━━━ Извлечённый текст ━━━

Свидетельство о регистрации средства массовой информации Эл № ФС77-47356 выдано от 16 ноября 2011 г. Федеральной службой по надзору в сфере связи, информационных технологий и массовых коммуникаций (Роскомнадзор)

Читальный зал

национальный проект сбережения
русской литературы

Союз писателей XXI века
Издательство Евгения Степанова
«Вест-Консалтинг»

ВИКТОР ОВЧИННИКОВ


"...МЫ ДАЛЬШЕ ИХ ПОШЛИ...”



К 150-летию романа “Идиот" Ф. М. Достоевского


Как ни покажется странным, но ответ на вопрос, почему мы имеем сегодня в России то, что имеем, в развёрнутом виде дал ещё 150 лет назад Фёдор Михайлович Достоевский в своём до конца ещё не понятом русскими людьми романе “Идиот”.
С апреля 1867 года, когда стал формироваться замысел произведения, и до публикации первых глав в журнале “Русский вестник” в 1868 году всё существо писателя было нацелено на написание романа, который он считал одним из главных в своём творчестве.
И 2017-й год — тот рубеж, когда исполняется полтора века началу мировой истории “Идиота”.
Дата солидная, поворотная для России.
В начале наших размышлений мы не пройдём мимо того, как в прошлом, да и в недалёком прошлом оценивался роман его исследователями и критиками.

━━━ Исходные материалы ━━━

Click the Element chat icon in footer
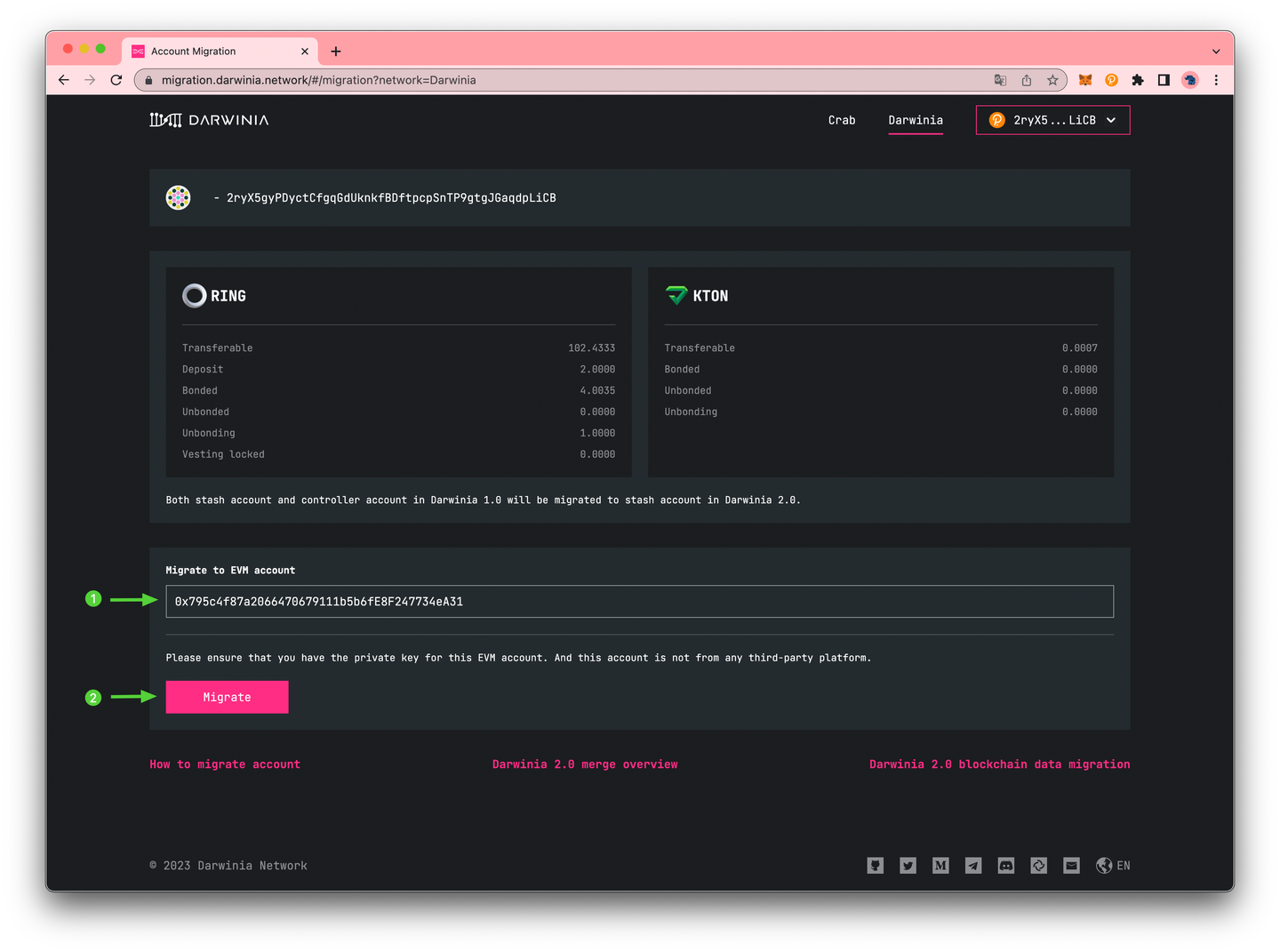The width and height of the screenshot is (1280, 952). pos(1038,866)
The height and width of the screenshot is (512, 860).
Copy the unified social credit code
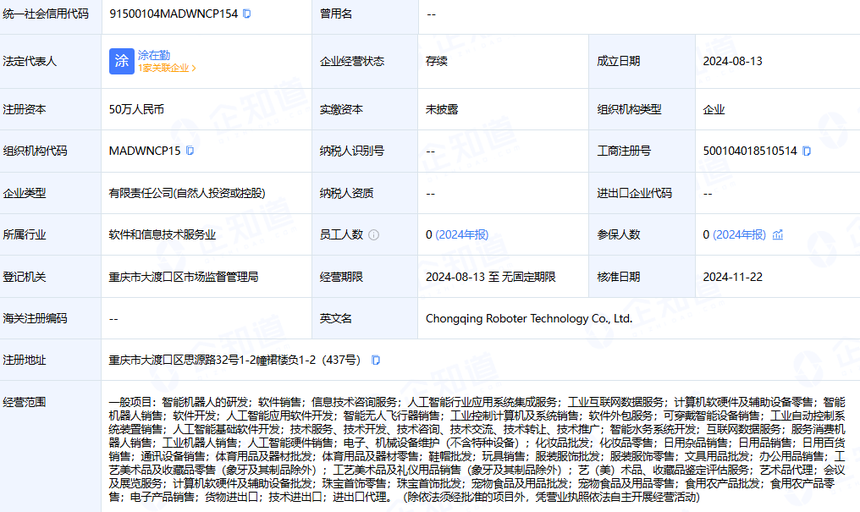(x=247, y=14)
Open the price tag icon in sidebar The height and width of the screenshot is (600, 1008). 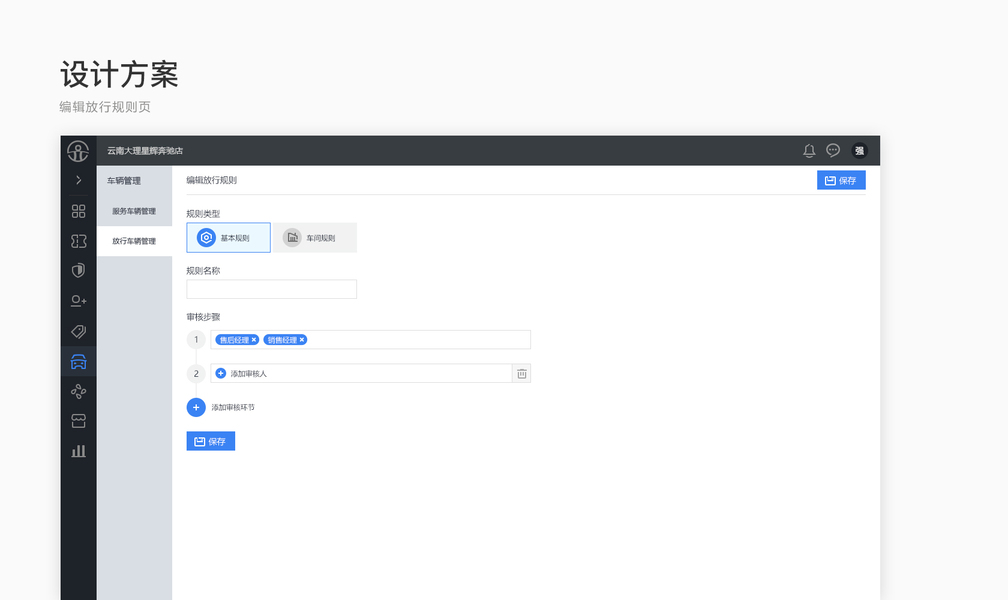click(78, 331)
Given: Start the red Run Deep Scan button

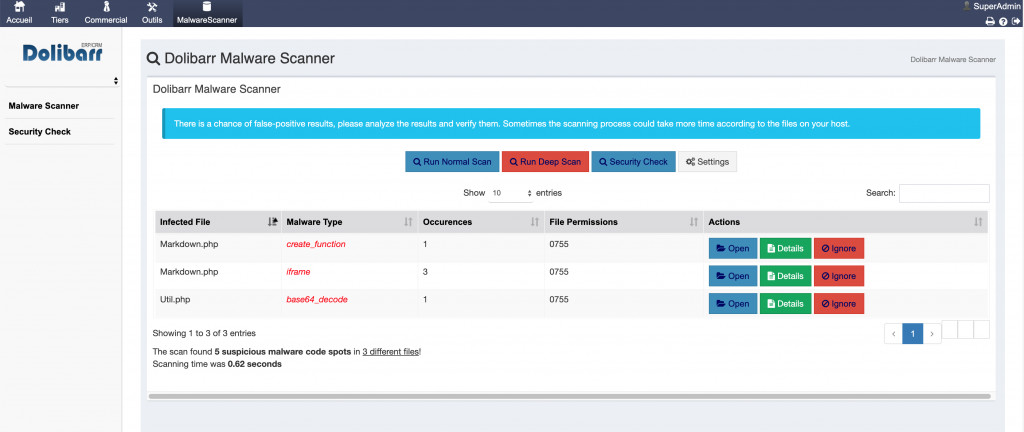Looking at the screenshot, I should point(544,162).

━━━

- **Письменное задание**:
Продолжите статью о романе Достоевского «Идиот», начав сразу после её последнего предложения.

- **Ответ к заданию**:
В основном всё вращалось вокруг анализа того, как писатель искал и нашёл “идеального человека”, “идеальный тип”. Всех мучил вопрос о том, действительно ли этот “идиот” — весьма умный и совестливый человек князь Мышкин — “герой нашего времени”. И если он свободно вращается в обществе разных людей, сбрасывает благостные “одежды” со всех сословий, предоставляя читателю увидеть реальное русское общество 1860-х годов, то не “идиоты” ли и они, раз друг друга все в общем-то понимают и принимают?
Одни критики и читатели считали роман удачей Достоевского, другие — неудачей. Сам писатель видел в нём много изъянов, много недосказанного, но не переставал любить своё детище.
В январе 1868 года Ф. М. Достоевский писал: “Идея романа — моя старинная и любимая, но до того трудная, что я долго не смел браться за неё... Главная мысль романа — изобразить положительно прекрасного человека. Труднее этого нет ничего на свете, а особенно теперь... Прекрасное есть идеал, а идеал — ни наш, ни цивилизованной Европы — ещё далеко не выработался”.
Иногда говорят, что понять роман может помочь сам автор. Но есть и другое мнение: мало ли что задумал и написал автор, у него ведь может получится совсем другое или скрытое откроется только после длительного периода осмысления. В набросках Достоевский называет своего героя “Князем Христом”, поднимая человека к лучшим образцам святой жизни...
Начну свои рассуждения с одного весьма пророческого диалога двух из целого ряда ключевых героев романа — князя Льва Николаевича Мышкина, который сам себя обзывает “идиотом” (с греческого — лишний, отдельный человек, в 1860-е годы — и “малоумный”, и “юродивый”, и дурачок), которого и швейцарский чудо-лекарь Шнейдер считает явно больным и слабым умом (и вправду, Мышкин выздоравливающим был выписан из заграничной клиники и, “познав” за полгода Россию, туда же возвратился “абсолютным” идиотом) — с новоявленным рублёвым миллионером Парфёном Семёновичем Рогожиным, который, на мой взгляд, тоже “идиот”, но из другого сословия и из другого мира русской жизни.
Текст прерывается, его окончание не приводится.